As you have probably guessed, part of the fun of reading Demon Copperhead is the roman a clef exercise of figuring out who’s who. This is not hard for me, because I’ve read David Copperfield so gosh darn many times. There are a few characters that don’t have counterparts in the original, but most of Demon’s main characters are directly inspired by David Copperfield’s, and it’s pretty easy to identify everyone. The plot is also quite similar but modernized - Demon, like David, is orphaned young and ends up in rather terrible foster care situations until both boys are rescued by older relatives. But Demon takes place in rural Lee County (a real place) in western Virginia during the early part of the 21st century, and the characters’ lives are dominated not only by rigid social and economic structures, but by the then-new opioid epidemic. For the most part, the same people die but in very different circumstances.
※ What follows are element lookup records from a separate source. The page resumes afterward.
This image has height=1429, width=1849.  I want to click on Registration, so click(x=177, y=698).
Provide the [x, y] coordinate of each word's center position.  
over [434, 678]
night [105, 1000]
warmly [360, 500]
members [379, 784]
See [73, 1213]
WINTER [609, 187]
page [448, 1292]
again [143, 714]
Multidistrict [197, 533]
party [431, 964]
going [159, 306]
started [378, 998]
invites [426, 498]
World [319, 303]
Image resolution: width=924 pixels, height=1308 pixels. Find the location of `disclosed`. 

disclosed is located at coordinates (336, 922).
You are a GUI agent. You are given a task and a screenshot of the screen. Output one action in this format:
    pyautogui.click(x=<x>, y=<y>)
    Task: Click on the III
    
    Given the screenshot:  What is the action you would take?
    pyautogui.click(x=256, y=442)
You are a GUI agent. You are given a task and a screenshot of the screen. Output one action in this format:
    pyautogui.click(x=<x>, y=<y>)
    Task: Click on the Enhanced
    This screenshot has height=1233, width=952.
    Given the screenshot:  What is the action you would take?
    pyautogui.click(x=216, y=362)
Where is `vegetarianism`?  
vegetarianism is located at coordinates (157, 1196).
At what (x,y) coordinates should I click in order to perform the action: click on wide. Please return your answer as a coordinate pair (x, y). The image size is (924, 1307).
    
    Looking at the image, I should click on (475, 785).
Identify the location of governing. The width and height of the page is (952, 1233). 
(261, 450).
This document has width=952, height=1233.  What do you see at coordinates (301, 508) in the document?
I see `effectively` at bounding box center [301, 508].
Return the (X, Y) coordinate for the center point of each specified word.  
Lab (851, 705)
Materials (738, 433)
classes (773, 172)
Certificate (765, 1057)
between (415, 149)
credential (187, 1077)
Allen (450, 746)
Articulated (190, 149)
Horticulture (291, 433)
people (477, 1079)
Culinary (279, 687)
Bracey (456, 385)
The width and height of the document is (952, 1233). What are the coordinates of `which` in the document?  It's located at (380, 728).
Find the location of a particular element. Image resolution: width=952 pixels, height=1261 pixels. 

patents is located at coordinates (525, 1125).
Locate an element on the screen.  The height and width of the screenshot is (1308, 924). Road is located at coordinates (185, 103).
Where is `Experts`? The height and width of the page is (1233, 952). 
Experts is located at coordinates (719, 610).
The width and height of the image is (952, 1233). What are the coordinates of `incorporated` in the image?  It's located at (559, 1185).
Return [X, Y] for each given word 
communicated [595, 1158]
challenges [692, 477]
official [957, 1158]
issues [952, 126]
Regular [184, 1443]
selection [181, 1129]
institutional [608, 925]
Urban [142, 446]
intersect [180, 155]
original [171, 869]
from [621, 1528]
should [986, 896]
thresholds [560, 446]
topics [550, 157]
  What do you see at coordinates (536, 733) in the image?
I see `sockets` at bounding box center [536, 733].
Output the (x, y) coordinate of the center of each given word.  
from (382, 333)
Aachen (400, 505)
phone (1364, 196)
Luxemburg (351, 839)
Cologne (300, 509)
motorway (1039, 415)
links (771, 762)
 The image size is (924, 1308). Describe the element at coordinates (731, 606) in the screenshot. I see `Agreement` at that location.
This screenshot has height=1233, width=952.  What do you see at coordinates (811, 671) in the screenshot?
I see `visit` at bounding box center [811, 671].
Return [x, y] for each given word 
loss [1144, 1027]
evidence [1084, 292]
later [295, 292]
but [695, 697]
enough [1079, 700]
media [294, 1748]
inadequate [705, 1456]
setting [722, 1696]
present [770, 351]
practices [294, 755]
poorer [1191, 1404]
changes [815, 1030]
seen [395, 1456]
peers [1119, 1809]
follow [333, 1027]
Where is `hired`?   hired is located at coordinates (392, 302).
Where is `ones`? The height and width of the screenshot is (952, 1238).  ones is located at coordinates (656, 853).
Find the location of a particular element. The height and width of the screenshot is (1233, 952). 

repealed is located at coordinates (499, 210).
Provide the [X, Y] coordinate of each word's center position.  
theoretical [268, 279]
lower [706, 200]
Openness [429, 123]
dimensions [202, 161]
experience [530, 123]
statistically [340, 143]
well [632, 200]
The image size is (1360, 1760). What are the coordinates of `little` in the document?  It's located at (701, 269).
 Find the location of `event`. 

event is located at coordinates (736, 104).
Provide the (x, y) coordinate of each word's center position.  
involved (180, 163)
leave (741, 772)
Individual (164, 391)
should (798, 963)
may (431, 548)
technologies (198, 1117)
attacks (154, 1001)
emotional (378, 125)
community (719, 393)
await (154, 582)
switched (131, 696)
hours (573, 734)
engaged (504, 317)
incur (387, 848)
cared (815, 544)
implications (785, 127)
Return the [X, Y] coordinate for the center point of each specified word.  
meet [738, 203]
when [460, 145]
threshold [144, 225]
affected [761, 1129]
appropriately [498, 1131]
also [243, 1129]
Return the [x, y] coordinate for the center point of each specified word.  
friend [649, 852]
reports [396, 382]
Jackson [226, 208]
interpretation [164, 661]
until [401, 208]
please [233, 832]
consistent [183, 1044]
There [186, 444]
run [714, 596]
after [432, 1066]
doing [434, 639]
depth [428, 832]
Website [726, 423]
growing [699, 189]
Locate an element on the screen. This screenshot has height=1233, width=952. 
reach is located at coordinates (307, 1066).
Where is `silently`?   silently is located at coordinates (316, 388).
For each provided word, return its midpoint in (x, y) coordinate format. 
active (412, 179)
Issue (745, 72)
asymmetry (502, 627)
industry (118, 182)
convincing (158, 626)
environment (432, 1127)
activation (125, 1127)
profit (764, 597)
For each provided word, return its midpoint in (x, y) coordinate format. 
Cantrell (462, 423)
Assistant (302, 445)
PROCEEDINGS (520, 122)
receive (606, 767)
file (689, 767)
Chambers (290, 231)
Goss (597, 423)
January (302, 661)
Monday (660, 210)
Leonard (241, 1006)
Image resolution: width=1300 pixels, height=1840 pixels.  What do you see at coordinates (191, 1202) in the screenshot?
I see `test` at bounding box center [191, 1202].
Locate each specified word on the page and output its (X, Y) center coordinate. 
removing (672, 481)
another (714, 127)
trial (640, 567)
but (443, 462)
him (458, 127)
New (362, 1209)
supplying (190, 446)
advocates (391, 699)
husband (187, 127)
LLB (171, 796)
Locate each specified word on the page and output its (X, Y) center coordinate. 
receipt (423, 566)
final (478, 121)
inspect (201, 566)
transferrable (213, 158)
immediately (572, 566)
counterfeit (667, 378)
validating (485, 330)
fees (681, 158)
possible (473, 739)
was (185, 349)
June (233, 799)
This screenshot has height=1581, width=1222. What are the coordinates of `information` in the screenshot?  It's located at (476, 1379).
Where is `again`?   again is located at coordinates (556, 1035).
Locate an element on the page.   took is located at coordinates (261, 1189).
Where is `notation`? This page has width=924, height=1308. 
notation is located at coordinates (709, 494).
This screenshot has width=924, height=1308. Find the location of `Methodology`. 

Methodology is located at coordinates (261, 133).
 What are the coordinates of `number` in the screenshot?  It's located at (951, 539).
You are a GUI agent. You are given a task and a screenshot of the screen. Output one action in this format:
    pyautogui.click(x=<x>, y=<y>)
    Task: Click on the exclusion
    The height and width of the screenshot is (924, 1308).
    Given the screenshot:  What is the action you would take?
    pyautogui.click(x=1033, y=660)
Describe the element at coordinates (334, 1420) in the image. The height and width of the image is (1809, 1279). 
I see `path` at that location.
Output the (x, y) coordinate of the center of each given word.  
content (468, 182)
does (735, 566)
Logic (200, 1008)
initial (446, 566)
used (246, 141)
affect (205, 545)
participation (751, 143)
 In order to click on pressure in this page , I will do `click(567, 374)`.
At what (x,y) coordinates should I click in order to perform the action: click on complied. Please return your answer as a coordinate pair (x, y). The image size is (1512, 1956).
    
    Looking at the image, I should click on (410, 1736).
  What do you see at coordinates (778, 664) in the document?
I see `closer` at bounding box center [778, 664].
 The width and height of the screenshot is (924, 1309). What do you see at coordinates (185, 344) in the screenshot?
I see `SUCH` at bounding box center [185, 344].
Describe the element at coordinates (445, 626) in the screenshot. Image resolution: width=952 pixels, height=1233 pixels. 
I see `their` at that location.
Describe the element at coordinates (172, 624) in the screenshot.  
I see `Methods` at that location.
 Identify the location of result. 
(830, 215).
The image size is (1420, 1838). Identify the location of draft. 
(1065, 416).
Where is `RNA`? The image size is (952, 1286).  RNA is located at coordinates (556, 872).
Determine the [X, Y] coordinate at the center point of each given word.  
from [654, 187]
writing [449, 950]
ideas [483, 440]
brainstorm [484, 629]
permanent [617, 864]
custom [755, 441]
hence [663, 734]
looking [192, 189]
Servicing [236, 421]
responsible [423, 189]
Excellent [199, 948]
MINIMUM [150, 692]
The first-person voices of the main characters are also very different. David “Trotwood” Copperfield is a proper Victorian. Damon “Demon Copperhead” Fields is a rough-edged and girl-crazy high school football player who is bluntly frank about sex and drugs and rural working class life. Dickens’ contemporary readers would have been shocked, but I don’t think that Dickens himself would have been.
*****
I’m almost at the end now. I’m still waiting for Stoner to get his just desserts, but it looks like the vile U-Haul Pyles (Uriah Heep) is about to get what’s coming to him, and that’s just as good. No additional spoilers, except to say that I think I know what’s going to happen to Angus and Dori and Fast Forward and the Armstrongs and Emmy and Hammer Kelly - for better or for worse - because I know what happened to the original characters who inspired them. And there’s still several chapters to go, so I’m not giving up on proper retribution for Stoner, either. I’m either going to speed through the final chapters right this minute, or I’m going to stretch this out for the rest of the week. And then I’m going to read David Copperfield again. It’s been a while.